> On 22 May 2017, at 21:16, Xiaodi Wu <xiaodi...@gmail.com> wrote:
> 
> 
> On Mon, May 22, 2017 at 10:39 Haravikk <swift-evolut...@haravikk.me 
> <mailto:swift-evolut...@haravikk.me>> wrote:
>> On 22 May 2017, at 15:51, Xiaodi Wu <xiaodi...@gmail.com 
>> <mailto:xiaodi...@gmail.com>> wrote:
>> 
>> If we're to speak of intuition for new developers who've never used a 
>> programming language, who are falling back to what they know about 
>> mathematics, then quite literally a decimal point _is_ about division by ten.
> 
> I don't think this necessarily follows; the issue here is that the 
> constructor isn't explicit enough that it is simply lopping off the 
> fractional part. My own experience of maths as taught in school, to go from a 
> decimal to an integer I would expect to round,
> 
> You would also expect that 3 / 4 in integer math gives you 1. With integer 
> division, however, 3 / 4 == 0. By definition the decimal point separates an 
> integer from a fractional part, so the behaviors are inextricably linked. To 
> test this out in practice, I asked the first person with no programming 
> experience I just encountered today.
> 
> I said: "Let me teach you one fact about integers in a programming language. 
> When two integers are divided, the integer result has the fractional part 
> discarded; for example, 3/4 computes to 0. What would you expect to be the 
> result of converting 0.75 to an integer?"
> 
> He answered immediately: "I would have expected that 3/4 gives you 1, but 
> since 3/4 gives you 0, I'd expect 0.75 to convert to 0."

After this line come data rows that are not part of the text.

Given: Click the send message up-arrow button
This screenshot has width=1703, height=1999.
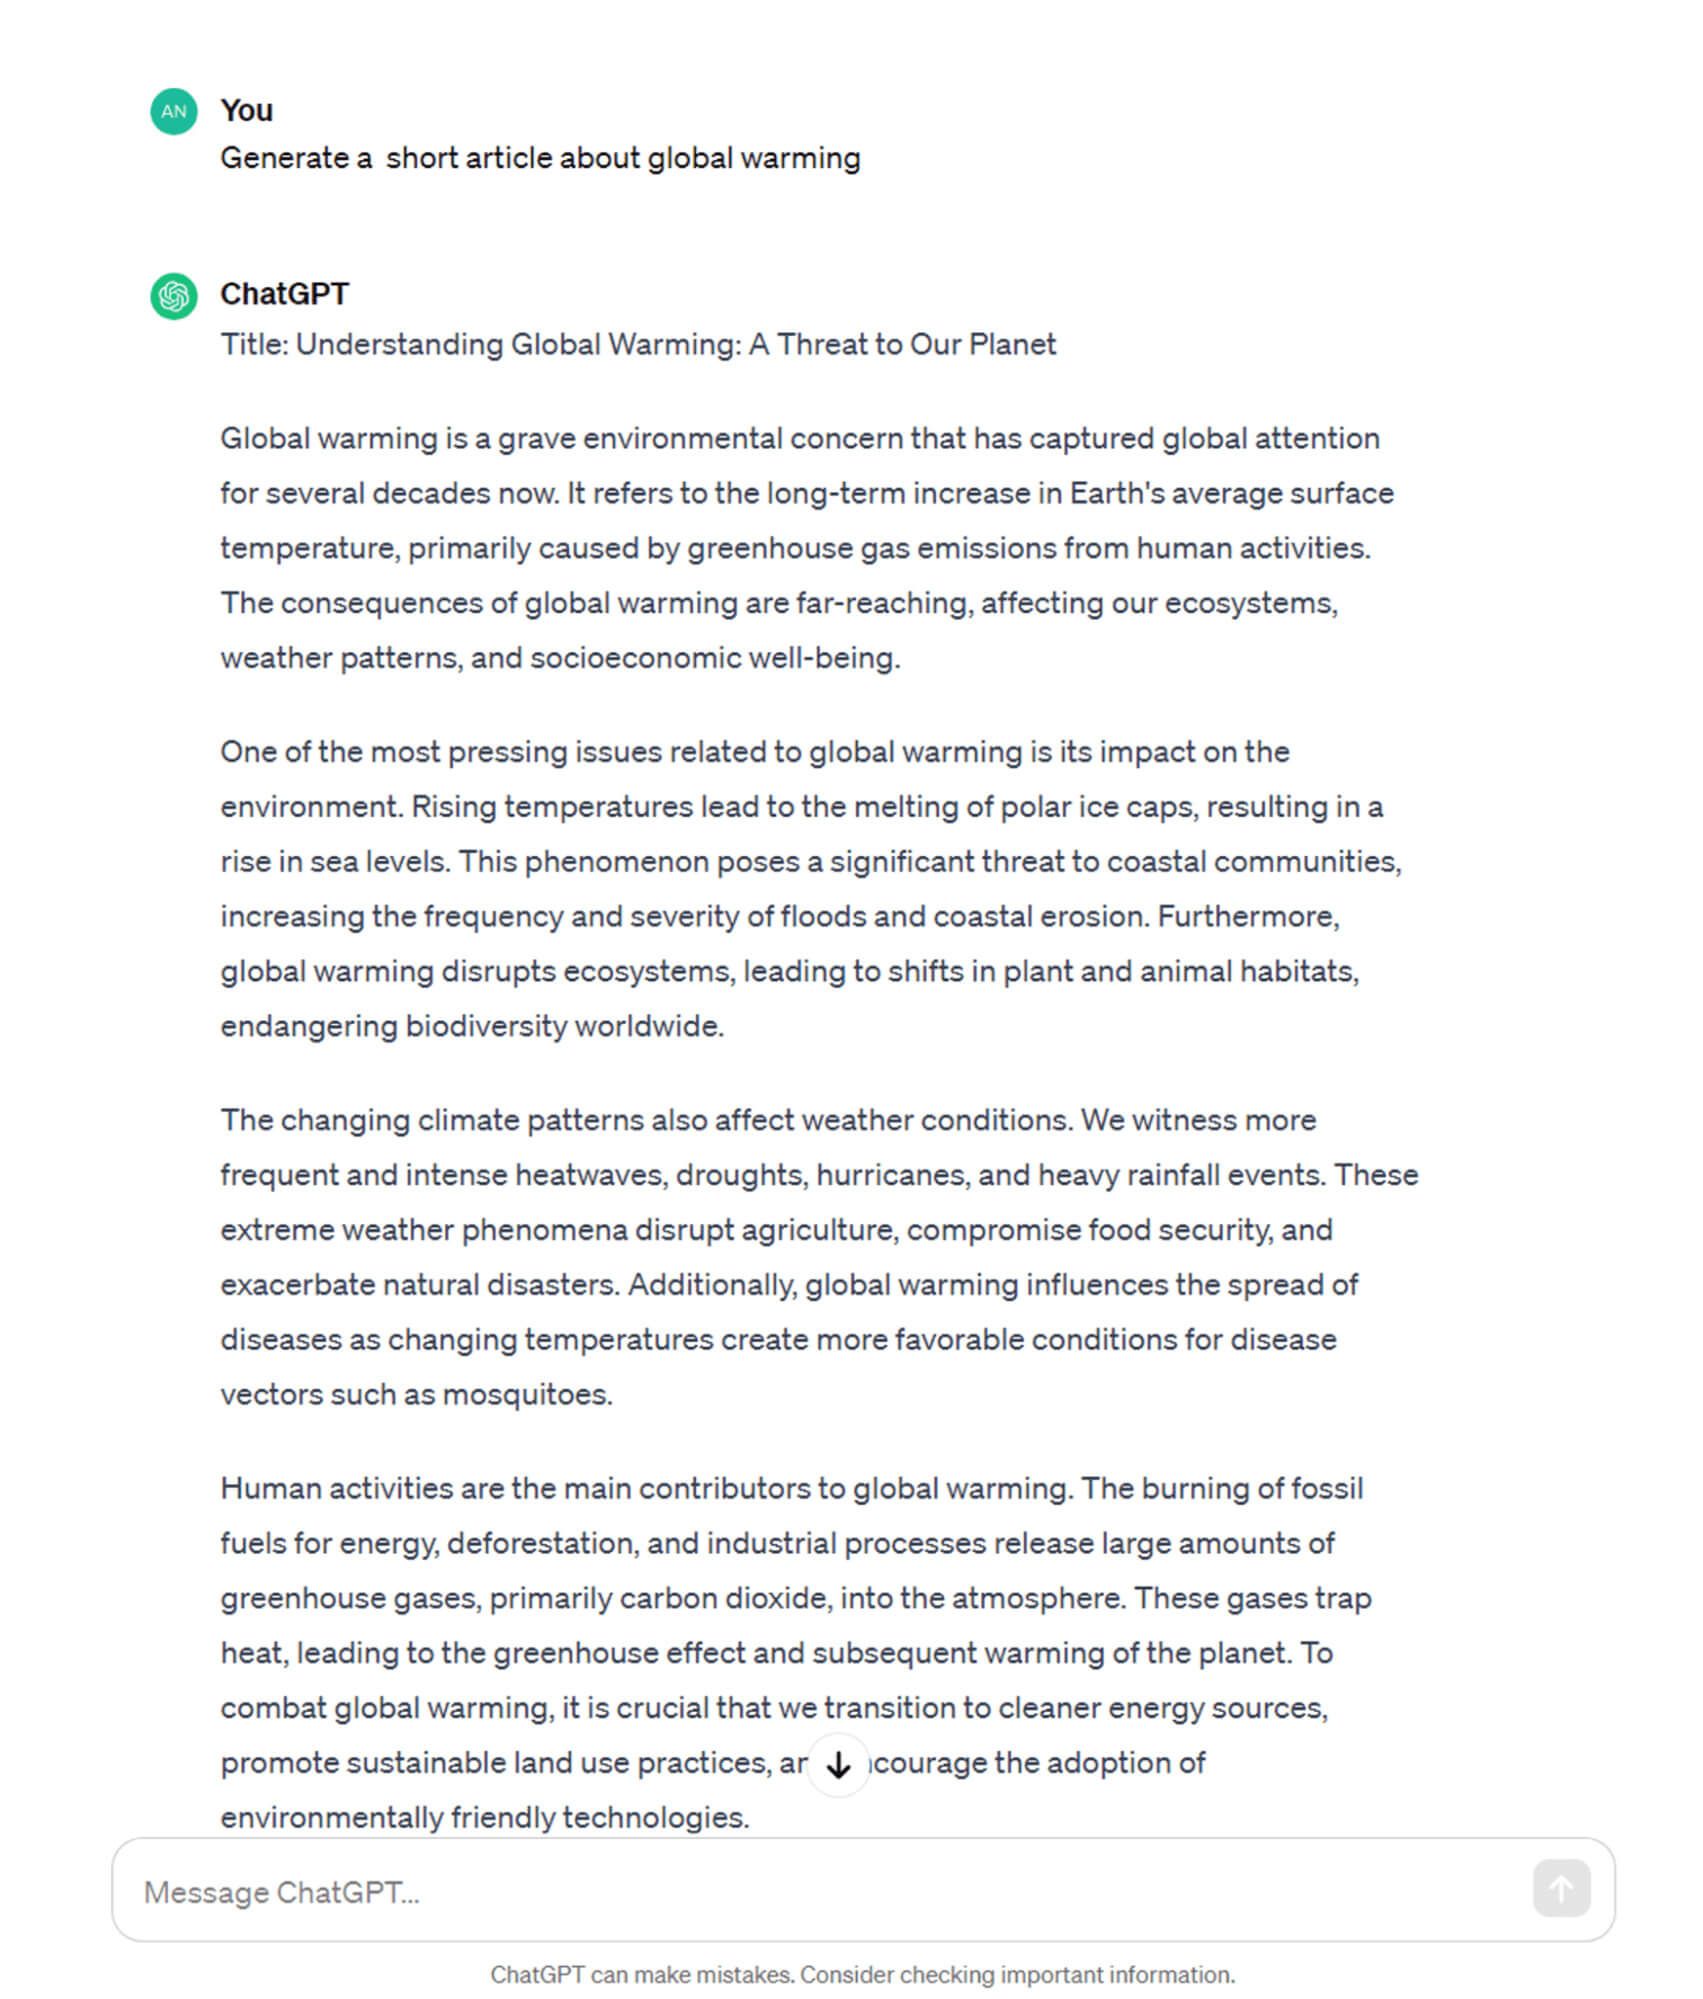Looking at the screenshot, I should coord(1561,1888).
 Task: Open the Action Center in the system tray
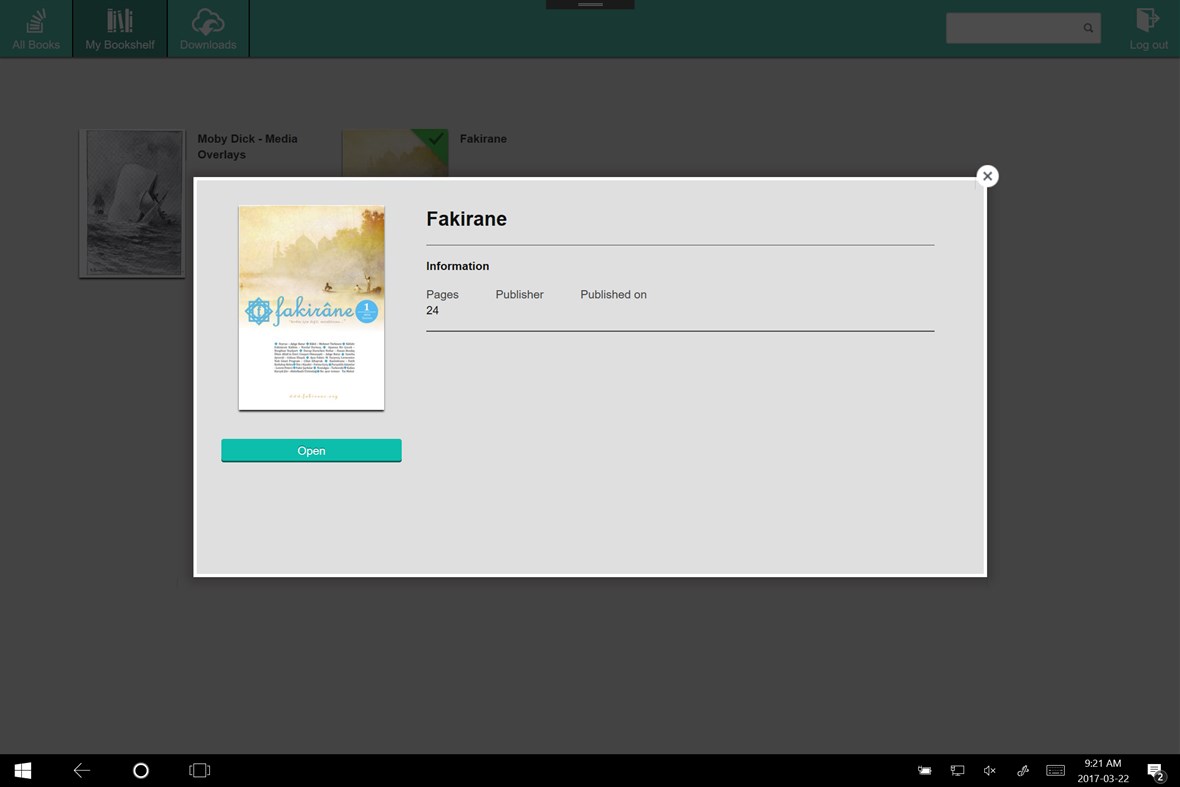tap(1156, 770)
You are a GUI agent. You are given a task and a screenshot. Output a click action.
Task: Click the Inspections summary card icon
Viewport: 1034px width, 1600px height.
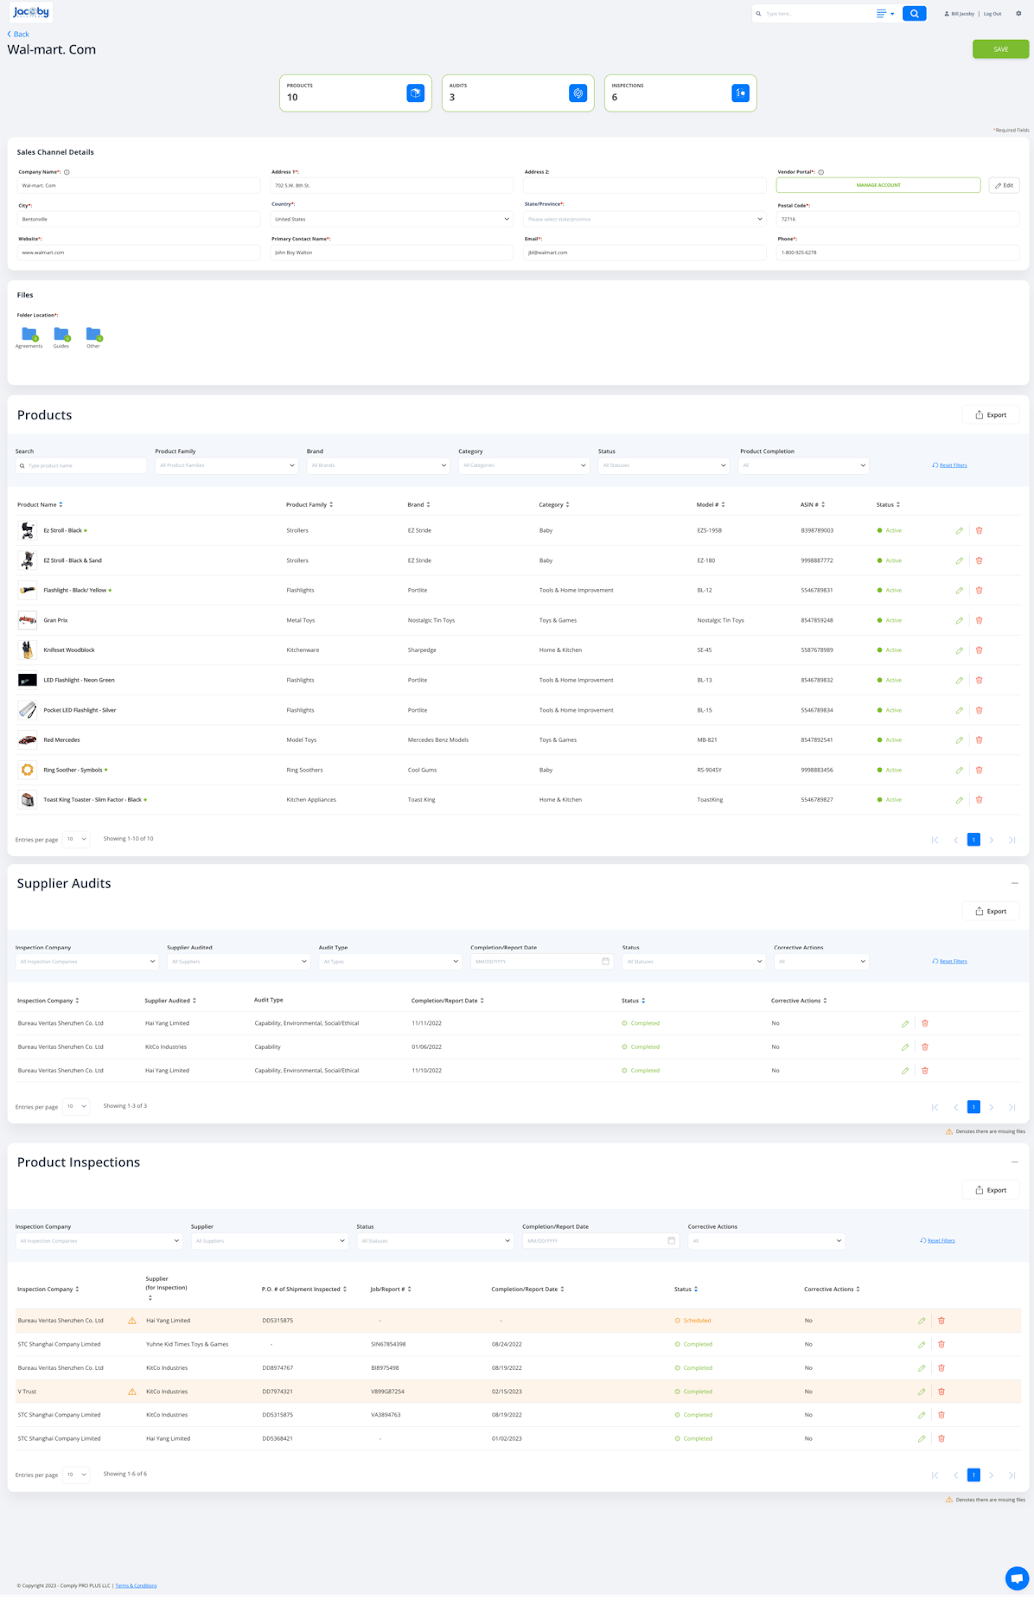tap(740, 93)
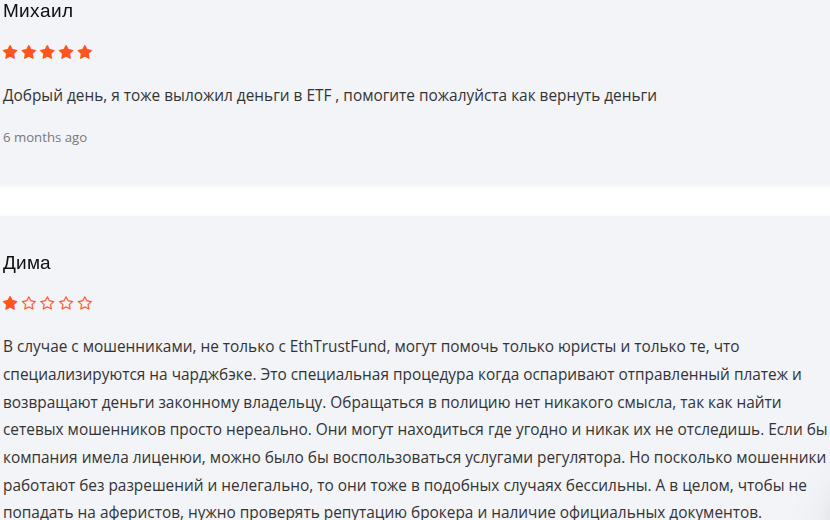Screen dimensions: 830x520
Task: Click the white gap between the two reviews
Action: coord(415,201)
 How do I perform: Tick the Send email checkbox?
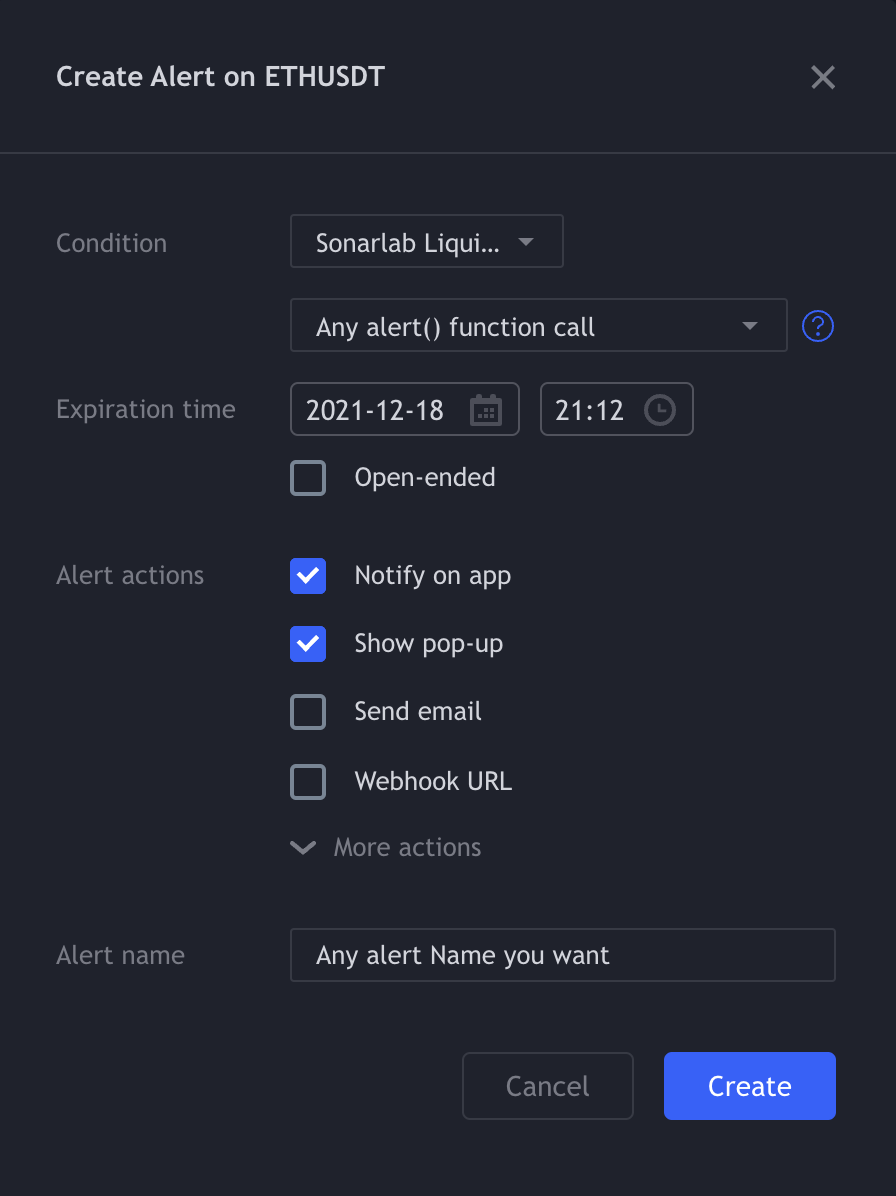click(x=308, y=712)
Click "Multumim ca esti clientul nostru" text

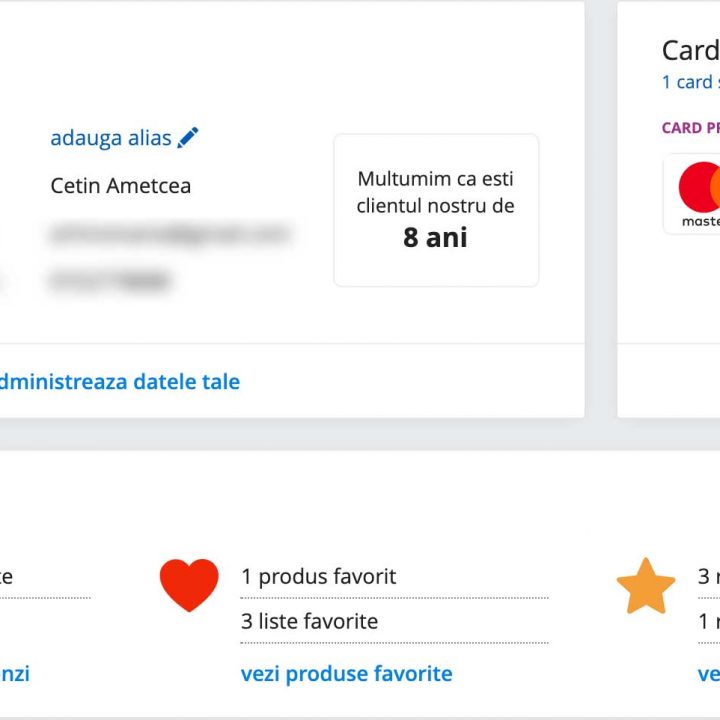pyautogui.click(x=435, y=192)
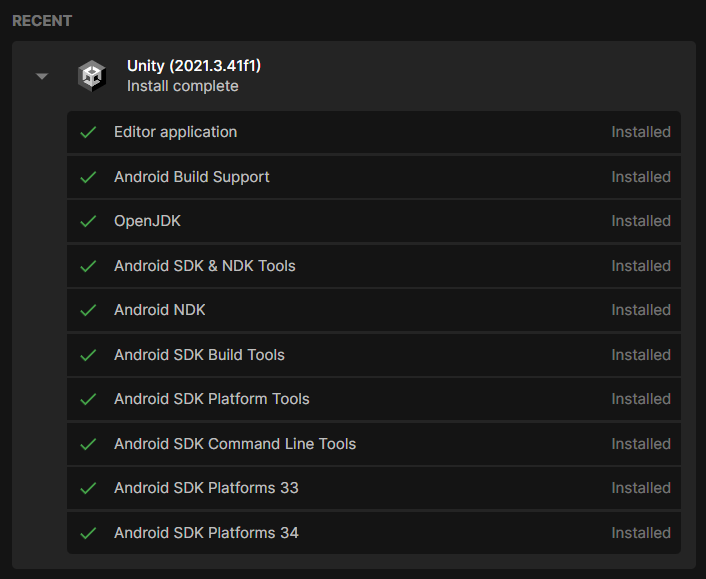Click the green checkmark beside OpenJDK
The image size is (706, 579).
pos(88,221)
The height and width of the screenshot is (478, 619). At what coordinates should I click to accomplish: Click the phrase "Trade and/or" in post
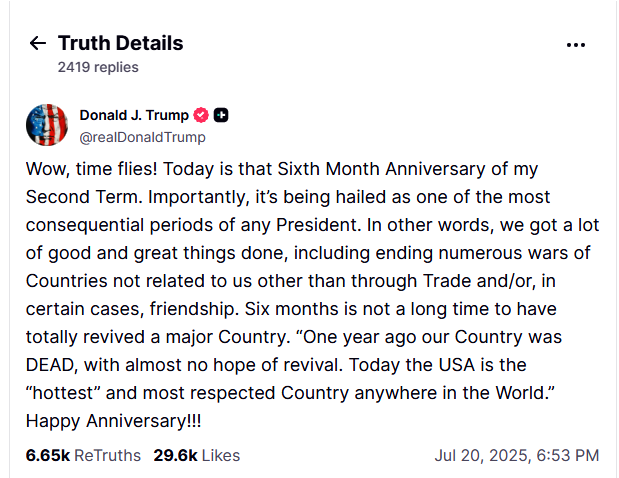pyautogui.click(x=449, y=281)
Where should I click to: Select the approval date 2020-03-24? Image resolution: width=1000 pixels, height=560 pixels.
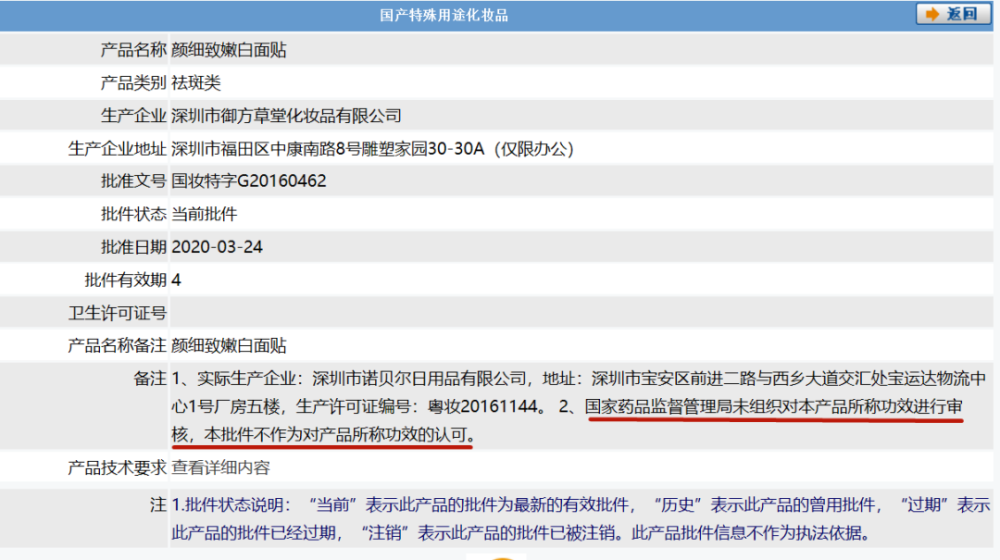coord(217,247)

These are two different case; Int(3) / Int(4) is a division of integer values 
with an integer result, there's no intermediate floating point value that needs 
to be coerced back into an Int. The issue here is converse of a Float/Double to 
an Integer, it's a different operation.

3.0 / 4.0 = 0.75 is a property of Float
3 / 4 = 0 is a property of Int

What's under discussion here is conversion between the two, they're not really 
comparable cases.

> Discarding the fractional part of a floating point value is a bit pattern 
> operation only in the sense that any operation on any data is a bit pattern 
> operation. It is clearly not, however, an operation truncating a bit pattern.
> 
> as the conversion is simplistically taking the significand, dropping it into 
> an Int then shifting by the exponent.
> 
> That's not correct. If you shift the significand or the significand bit 
> pattern of pi by its exponent, you don't get 3.

I think you're misunderstanding me. If you think of it in base 10 terms 1.2345 
is equivalent to 12345 x 10-4; when you convert that to an Int it effectively 
becomes 12345 shifted four places to the right, leaving you with 1. In that 
sense it's a truncation of the bit-pattern as you're chopping part of it off, 
or at the very least are manipulating it.

Regardless it's also very literally a truncation since you're specifically 
truncating any fraction part, it's simply the most correct term to use; frankly 
I find restricting that to bit-pattern truncation to be entirely arbitrary and 
unhelpful. The types involved should make it clear whether the value is being 
made narrower or not. Int64 -> Int32 is a form of truncation, but so to is 
Float -> Int; in both cases the target can't represent all values of the 
source, so something will be lost.

>>      func init(rounding:Float, _ strategy: FloatingPointRoundingRule) { … }
>> 
>> Again, here, as an addition to the API, this fails the six criteria of Ben 
>> Cohen, as it is strictly duplicative of `T(value.rounded(strategy))`.
> 
> Maybe, but init(rounding:) is explicit that something is being done to the 
> value, at which point there's no obvious harm in clarifying what (or allowing 
> full freedom). While avoiding redundancy is good as a general rule, it 
> doesn't mean there can't be any at all if there's some benefit to it; in this 
> case clarity of exactly what kind of rounding is taking place to the 
> Float/Double value.
> 
> The bar for adding new API to the standard library is *far* higher than "some 
> benefit"; `Int(value.rounded(.up))` is the approved spelling for which you 
> are proposing a second spelling that does the same thing.

The main benefit is that the constructor I proposed would actually require the 
developer to do this, what you're showing is entirely optional; i.e- any value 
can be passed without consideration of the rounding that is occurring, or that 
it may not be as desired. With a label the constructor at least would remind 
the developer that rounding is occurring (i.e- the value may not be as passed). 
Going further and requiring them to provide a rounding strategy would also 
force them to consider what method of rounding should actually be used, 
eliminating any confusion entirely. What you're demonstrating there does not 
provide any of these protections against mistakes, as you can omit the rounding 
operation without any warning, and end up with a value you didn't expect.

A secondary benefit is that any rounding that does take place can do so within 
the integer type itself, potentially eliminating a Float to Float rounding 
followed by truncation; i.e- since rounding towards zero is the same as 
truncation it can optimise away entirely.